Deze zondag namen de studenten deel aan een demonstratie tegen de moordpartijen die soennitische strijders de afgelopen dagen aanrichten tegen de alawietische minderheid in de Syrische kustgebieden. De demonstratie was aangekondigd als een stille betoging tegen bloedvergieten en vóór de-escalatie, maar eindigde in paniek en vechtpartijen toen de studenten ineens werden aangevallen door tientallen mannen.

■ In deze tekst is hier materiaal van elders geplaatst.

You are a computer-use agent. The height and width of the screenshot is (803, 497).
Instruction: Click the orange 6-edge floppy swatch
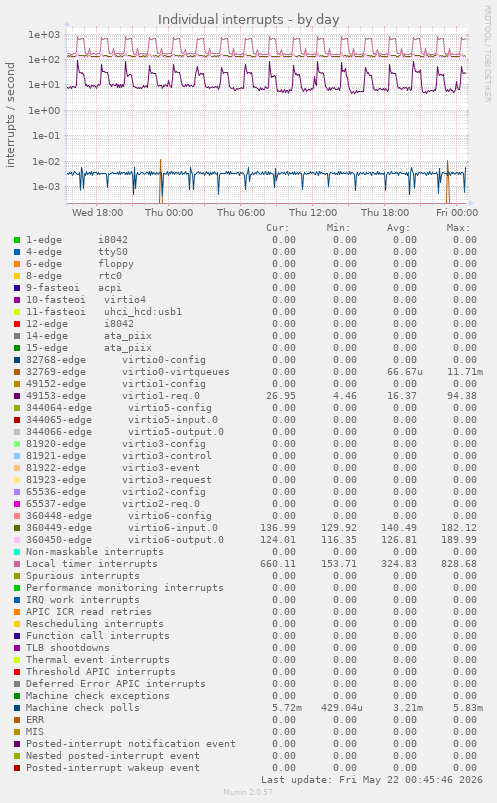pos(17,264)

„Onze boodschap was volstrekt vreedzaam”, zegt Essam, een student theaterwetenschappen die de demonstratie bijwoonde. Hij haalt zijn camera tevoorschijn en laat foto’s zien van de spandoeken die de studenten bij zich hadden. Daarop staan teksten als „nationale eenheid is onze enige hoop”, „verboden Syrisch bloed te vergieten” en „het Syrische volk is één, Assad verdeelde ons.”

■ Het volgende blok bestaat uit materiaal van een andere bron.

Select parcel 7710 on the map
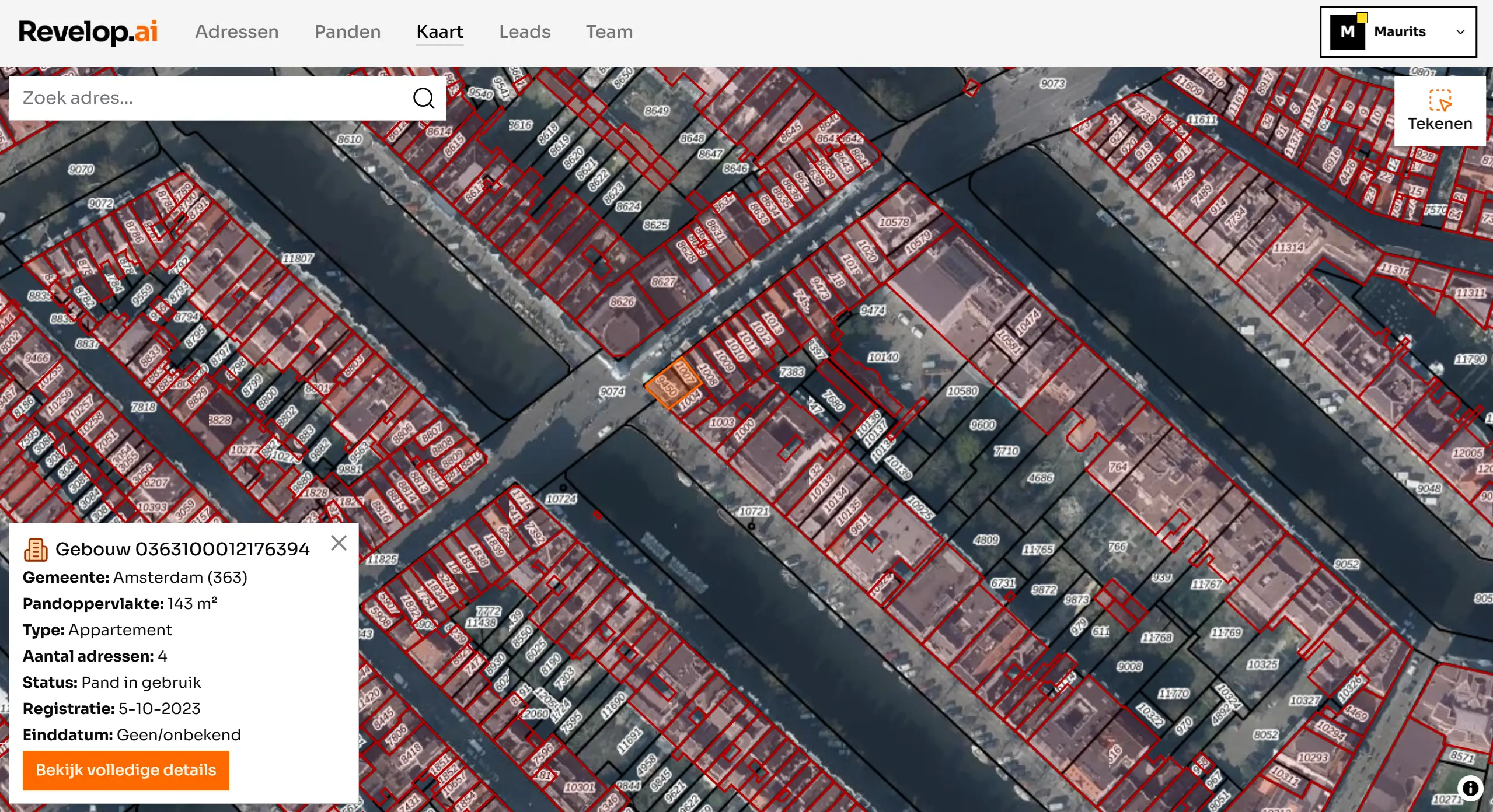The image size is (1493, 812). point(1006,450)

Maar een tekst ter veroordeling van de recente moordpartijen tegen alawieten ontlokte al snel agressieve reacties van voorbijgangers. „Ze rukten de spandoeken uit onze handen en zeiden: waarom verdedig je alawieten? Fuck de alawieten! Ze hebben ons jarenlang uitgemoord!”, zegt Essam. „Daarna gingen mensen met elkaar op de vuist en werd er in de lucht geschoten.”

Essam, zelf een alawiet, maakt zich grote zorgen. Uit angst dat het sektarisch geweld zich verder verspreid, heeft hij uit voorzorg alvast zijn alawitische geboorteplaats afgeschermd op Facebook. „Het is beter dat online niemand weet dat ik alawiet ben.”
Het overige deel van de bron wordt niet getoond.